Stan Shellabarger’s performances, works on paper, prints and artist books employ alternative drawing methods, addressing the body and the Earth to create minimal abstract objects. He takes everyday activities ¬— walking and writing, sometimes breathing —to extreme measures in endurance-based performance work. The repetition of the activity leads to massive accumulations of marks, recording discrete units of time and space that amplify traces humans leave on the Earth; repetition is necessary so that these extremely subtle marks emerge as visible artistic interventions.
Video (2014): Ann Shafer, then the Associate Curator of Prints, Drawings & Photographs at the Baltimore , describes the art that comes from Stan Shellabarger’s walking performances – feats of endurance that are documented in Untitled, a work that acts as the residue of the performance itself.

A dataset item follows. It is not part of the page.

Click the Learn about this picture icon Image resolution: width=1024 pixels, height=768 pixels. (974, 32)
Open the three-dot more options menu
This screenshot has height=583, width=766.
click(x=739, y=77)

Stan Shellabarger has work in the permanent collections of The Art Institute of Chicago, Museum of Contemporary Art Chicago, The Baltimore Museum of Art, The Minneapolis Institute of Art, The National Gallery of Canada and the Newark Public Library. His work has been written about in Art in America, Artforum.com, The Chicago Tribune, Art in Print, Chicago Magazine and ArtSlant. His work has been shown at Museum of Modern and Contemporary Art (MAMAC) in Nice, France; MCA Chicago; Contemporary Art Museum Raleigh, North Carolina; Madison Museum of Contemporary Art, Wisconsin; Hyde Park Art Center, Chicago; and he’s been invited to perform at the VOLTA show in Basel, Switzerland; the Time-Based Art Festival in Portland, Oregon; Macy’s downtown department store window during the Looptopia festival in Chicago; Millennium Park in Chicago; Illinois State University in Bloomington, Illinois; The Suburban in Oak Park; and the Center of Contemporary Art in St. Louis. Shellabarger received his MFA from the University of Wisconsin-Madison. He is represented by Western Exhibitions in Chicago and he lives and works in Chicago.